What the task asks:
Return, unchanged, the rows from the line with "Open print preview from the toolbar" to the line with "Select Calendar in", including both of those lines.

Data excerpts:
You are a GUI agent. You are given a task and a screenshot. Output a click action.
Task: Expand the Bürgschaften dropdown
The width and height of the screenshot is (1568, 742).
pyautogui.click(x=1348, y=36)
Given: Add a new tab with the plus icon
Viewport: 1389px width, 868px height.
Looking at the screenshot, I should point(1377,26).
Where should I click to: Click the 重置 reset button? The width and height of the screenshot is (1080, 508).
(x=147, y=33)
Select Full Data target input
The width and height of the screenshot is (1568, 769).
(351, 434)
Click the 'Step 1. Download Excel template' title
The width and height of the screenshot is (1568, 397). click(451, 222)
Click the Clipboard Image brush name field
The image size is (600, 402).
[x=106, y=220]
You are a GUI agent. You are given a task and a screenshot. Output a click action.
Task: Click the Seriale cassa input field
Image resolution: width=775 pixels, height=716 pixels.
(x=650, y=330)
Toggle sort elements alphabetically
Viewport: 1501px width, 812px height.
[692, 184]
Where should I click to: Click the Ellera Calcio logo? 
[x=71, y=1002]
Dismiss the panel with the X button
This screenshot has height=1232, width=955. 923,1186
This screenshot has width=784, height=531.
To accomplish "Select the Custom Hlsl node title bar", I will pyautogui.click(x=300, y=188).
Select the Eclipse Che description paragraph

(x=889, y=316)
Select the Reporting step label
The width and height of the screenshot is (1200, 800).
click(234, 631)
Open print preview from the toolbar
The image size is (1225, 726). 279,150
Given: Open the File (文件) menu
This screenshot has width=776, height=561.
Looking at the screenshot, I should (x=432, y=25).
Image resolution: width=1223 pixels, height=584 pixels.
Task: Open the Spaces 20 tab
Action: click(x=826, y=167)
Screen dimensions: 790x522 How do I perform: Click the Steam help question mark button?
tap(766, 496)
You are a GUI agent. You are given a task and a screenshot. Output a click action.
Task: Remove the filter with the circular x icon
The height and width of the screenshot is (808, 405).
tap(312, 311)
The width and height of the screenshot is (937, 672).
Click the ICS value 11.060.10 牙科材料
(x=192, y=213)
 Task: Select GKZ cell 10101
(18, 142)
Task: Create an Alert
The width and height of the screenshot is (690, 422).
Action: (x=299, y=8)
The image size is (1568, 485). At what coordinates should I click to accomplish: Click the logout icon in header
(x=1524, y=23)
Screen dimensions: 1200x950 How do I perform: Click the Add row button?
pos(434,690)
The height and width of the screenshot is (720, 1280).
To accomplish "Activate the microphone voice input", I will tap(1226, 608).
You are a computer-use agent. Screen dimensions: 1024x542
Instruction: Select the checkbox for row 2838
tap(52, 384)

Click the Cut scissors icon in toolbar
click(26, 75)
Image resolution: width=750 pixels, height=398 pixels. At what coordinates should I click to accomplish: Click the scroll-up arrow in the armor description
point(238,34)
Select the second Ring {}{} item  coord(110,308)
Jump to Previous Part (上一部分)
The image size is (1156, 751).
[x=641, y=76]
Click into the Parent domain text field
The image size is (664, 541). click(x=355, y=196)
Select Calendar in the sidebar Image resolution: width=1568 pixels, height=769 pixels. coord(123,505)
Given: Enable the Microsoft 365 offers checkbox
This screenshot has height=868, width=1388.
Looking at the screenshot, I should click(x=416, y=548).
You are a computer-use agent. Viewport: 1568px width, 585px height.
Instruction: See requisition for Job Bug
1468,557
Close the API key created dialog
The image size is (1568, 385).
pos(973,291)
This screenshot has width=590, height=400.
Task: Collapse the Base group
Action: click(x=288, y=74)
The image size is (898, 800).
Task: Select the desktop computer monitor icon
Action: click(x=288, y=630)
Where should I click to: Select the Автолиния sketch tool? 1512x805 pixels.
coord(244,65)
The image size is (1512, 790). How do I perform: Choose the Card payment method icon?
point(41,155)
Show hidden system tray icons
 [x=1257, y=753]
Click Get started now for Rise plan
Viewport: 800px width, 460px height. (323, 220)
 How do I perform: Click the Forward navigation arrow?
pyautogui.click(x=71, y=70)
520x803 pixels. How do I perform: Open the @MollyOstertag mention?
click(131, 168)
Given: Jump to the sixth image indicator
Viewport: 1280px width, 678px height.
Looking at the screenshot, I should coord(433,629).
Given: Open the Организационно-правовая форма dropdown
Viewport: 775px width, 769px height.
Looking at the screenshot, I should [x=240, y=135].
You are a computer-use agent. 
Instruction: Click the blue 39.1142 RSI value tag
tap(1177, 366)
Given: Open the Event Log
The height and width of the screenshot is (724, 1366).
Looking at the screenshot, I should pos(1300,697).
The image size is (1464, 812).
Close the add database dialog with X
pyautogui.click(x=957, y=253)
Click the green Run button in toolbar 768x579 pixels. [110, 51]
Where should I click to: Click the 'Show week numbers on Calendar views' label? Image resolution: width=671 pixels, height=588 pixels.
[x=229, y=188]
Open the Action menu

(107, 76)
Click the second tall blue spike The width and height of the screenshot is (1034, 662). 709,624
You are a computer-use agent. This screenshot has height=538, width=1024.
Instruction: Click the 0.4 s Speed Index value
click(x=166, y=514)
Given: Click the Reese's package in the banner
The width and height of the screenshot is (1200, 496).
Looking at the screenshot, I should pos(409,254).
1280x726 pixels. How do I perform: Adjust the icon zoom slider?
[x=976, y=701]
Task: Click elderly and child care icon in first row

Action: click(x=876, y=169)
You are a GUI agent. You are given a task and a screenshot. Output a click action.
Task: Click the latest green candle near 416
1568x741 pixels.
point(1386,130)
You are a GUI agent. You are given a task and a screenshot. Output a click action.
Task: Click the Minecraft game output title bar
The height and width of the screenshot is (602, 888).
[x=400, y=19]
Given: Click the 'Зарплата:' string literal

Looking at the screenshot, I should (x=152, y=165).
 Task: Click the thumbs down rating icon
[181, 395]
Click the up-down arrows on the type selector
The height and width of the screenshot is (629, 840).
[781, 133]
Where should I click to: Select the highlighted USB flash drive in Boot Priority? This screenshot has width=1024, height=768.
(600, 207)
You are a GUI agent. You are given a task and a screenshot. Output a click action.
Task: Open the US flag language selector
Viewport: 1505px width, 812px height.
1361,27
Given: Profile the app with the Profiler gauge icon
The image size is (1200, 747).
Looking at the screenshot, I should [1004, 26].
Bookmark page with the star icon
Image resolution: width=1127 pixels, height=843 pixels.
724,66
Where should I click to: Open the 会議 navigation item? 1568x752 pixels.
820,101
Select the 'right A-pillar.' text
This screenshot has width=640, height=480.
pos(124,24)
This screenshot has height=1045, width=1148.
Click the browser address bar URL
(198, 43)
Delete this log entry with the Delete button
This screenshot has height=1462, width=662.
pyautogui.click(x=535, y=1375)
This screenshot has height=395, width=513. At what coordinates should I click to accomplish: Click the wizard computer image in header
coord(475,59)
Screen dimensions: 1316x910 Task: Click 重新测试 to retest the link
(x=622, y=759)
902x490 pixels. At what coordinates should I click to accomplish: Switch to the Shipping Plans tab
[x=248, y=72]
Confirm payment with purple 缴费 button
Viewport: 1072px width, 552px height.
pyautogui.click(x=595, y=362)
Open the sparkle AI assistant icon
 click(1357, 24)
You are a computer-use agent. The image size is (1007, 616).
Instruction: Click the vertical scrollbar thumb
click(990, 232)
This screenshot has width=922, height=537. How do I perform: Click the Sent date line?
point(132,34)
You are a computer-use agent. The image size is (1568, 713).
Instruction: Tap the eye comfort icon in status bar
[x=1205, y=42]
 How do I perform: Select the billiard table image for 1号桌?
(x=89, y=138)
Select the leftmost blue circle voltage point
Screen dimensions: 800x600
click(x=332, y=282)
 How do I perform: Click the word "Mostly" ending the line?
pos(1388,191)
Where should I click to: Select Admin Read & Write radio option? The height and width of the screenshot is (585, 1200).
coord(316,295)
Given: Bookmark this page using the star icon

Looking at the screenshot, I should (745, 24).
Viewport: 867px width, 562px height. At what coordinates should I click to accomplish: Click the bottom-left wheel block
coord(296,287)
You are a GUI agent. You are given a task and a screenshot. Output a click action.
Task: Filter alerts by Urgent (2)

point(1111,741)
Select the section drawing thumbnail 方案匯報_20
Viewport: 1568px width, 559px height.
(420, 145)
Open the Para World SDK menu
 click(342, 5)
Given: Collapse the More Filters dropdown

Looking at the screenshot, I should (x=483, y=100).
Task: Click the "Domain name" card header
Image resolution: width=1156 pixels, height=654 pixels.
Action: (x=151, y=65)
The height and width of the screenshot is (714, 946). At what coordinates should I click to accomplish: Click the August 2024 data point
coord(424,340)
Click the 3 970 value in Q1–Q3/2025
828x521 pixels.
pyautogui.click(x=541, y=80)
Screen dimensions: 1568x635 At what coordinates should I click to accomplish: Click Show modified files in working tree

Response:
Open print preview from the toolbar
The image size is (1225, 726). 279,150
Given: Open the File (文件) menu
This screenshot has width=776, height=561.
Looking at the screenshot, I should (x=432, y=25).
Image resolution: width=1223 pixels, height=584 pixels.
Task: Open the Spaces 20 tab
Action: click(x=826, y=167)
Screen dimensions: 790x522 How do I perform: Click the Steam help question mark button?
tap(766, 496)
You are a GUI agent. You are given a task and a screenshot. Output a click action.
Task: Remove the filter with the circular x icon
The height and width of the screenshot is (808, 405).
tap(312, 311)
The width and height of the screenshot is (937, 672).
Click the ICS value 11.060.10 牙科材料
(x=192, y=213)
 Task: Select GKZ cell 10101
(18, 142)
Task: Create an Alert
The width and height of the screenshot is (690, 422).
Action: (x=299, y=8)
The image size is (1568, 485). At what coordinates should I click to accomplish: Click the logout icon in header
(x=1524, y=23)
Screen dimensions: 1200x950 How do I perform: Click the Add row button?
pos(434,690)
The height and width of the screenshot is (720, 1280).
To accomplish "Activate the microphone voice input", I will tap(1226, 608).
You are a computer-use agent. Screen dimensions: 1024x542
Instruction: Select the checkbox for row 2838
tap(52, 384)

Click the Cut scissors icon in toolbar
click(26, 75)
Image resolution: width=750 pixels, height=398 pixels. At what coordinates should I click to accomplish: Click the scroll-up arrow in the armor description
point(238,34)
Select the second Ring {}{} item  coord(110,308)
Jump to Previous Part (上一部分)
The image size is (1156, 751).
[x=641, y=76]
Click into the Parent domain text field
The image size is (664, 541). click(x=355, y=196)
Select Calendar in the sidebar Image resolution: width=1568 pixels, height=769 pixels. coord(123,505)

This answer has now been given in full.